## Task description:
In the entries below, copy out word for word everything from the line containing "Screen dimensions: 1568x368" down to the line containing "Open Об'єктне сховище in the sidebar", including both of those lines.

## Material for this exercise:
::::

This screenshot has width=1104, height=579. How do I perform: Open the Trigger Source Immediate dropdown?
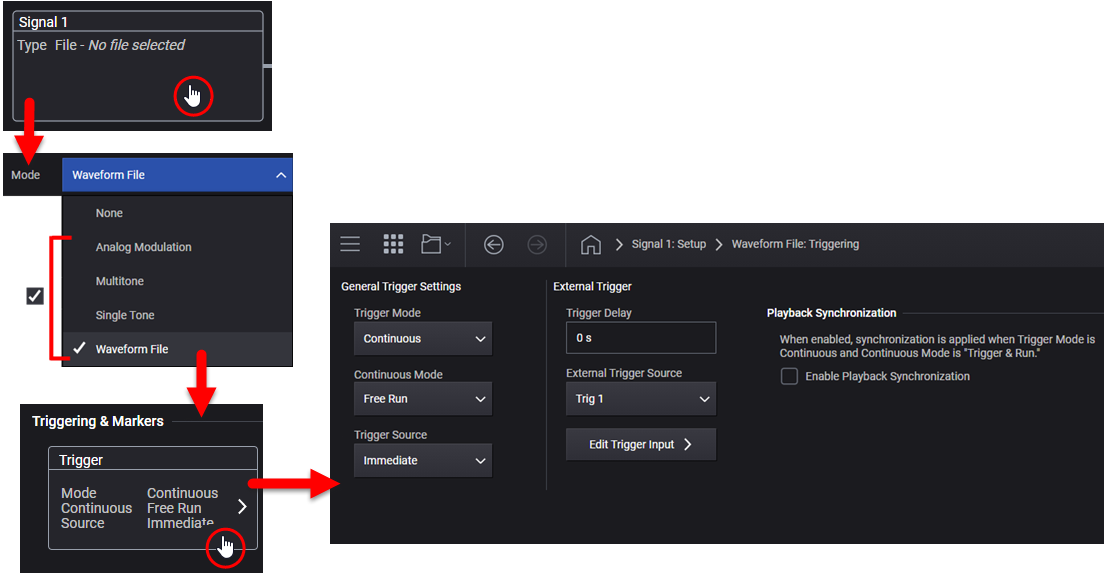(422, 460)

::::

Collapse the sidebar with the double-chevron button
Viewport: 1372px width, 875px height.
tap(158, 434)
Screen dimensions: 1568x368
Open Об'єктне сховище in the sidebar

::::

## Result for this task:
Screen dimensions: 1568x368
Open Об'єктне сховище in the sidebar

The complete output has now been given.